▶ AIM OF THE EXERCISE: Would you give the entries again word for word, with no pictures in the copy?
[DATA TO EXAMINE]
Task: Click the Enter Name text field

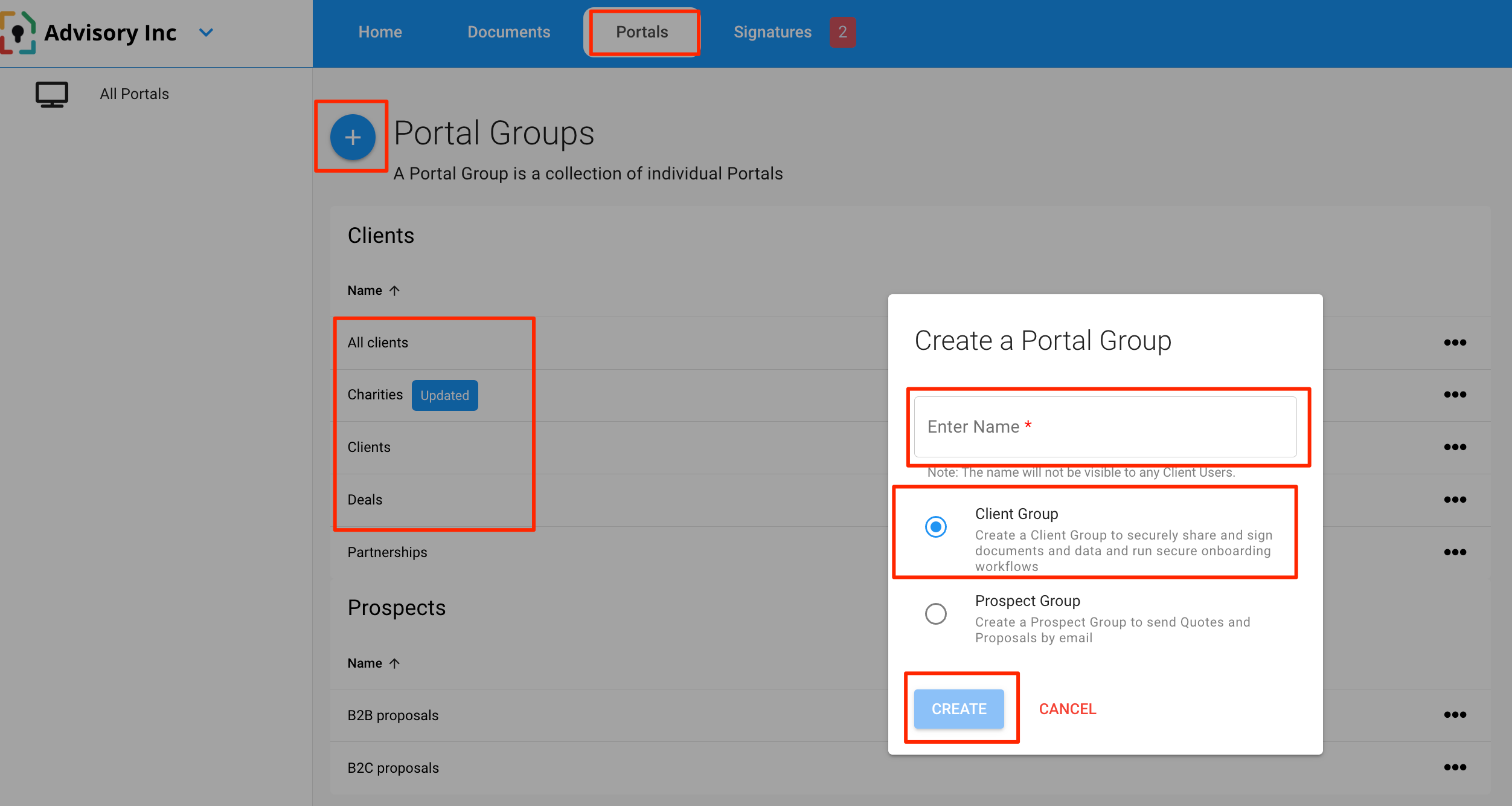Action: coord(1105,427)
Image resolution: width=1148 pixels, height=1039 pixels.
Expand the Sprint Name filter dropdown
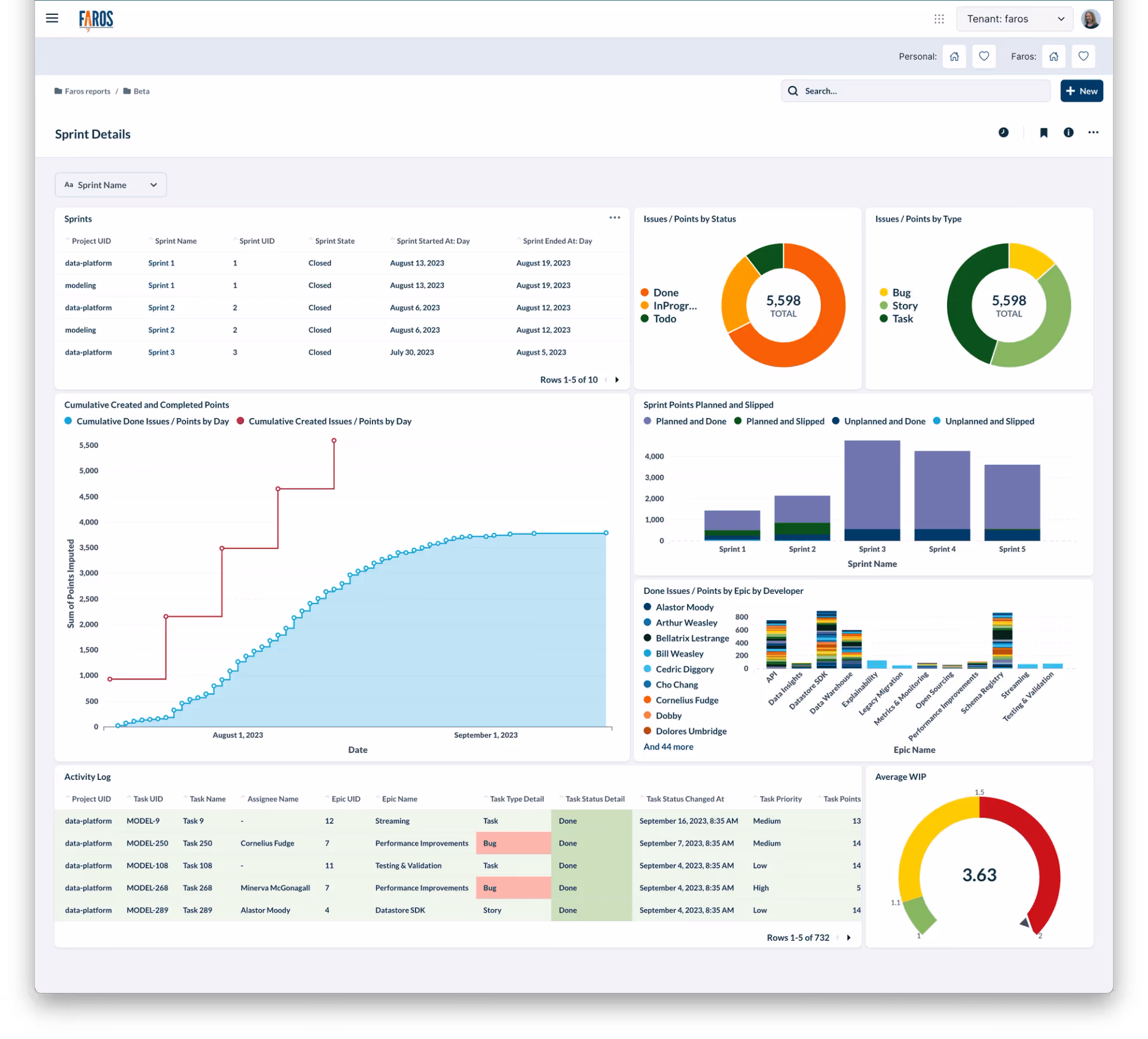click(111, 185)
[/DATA TO EXAMINE]
▶ PROBLEM SOLUTION:
Task: Click the Enter Name text field

Action: coord(1105,427)
Image resolution: width=1148 pixels, height=1039 pixels.
Expand the Sprint Name filter dropdown
click(111, 185)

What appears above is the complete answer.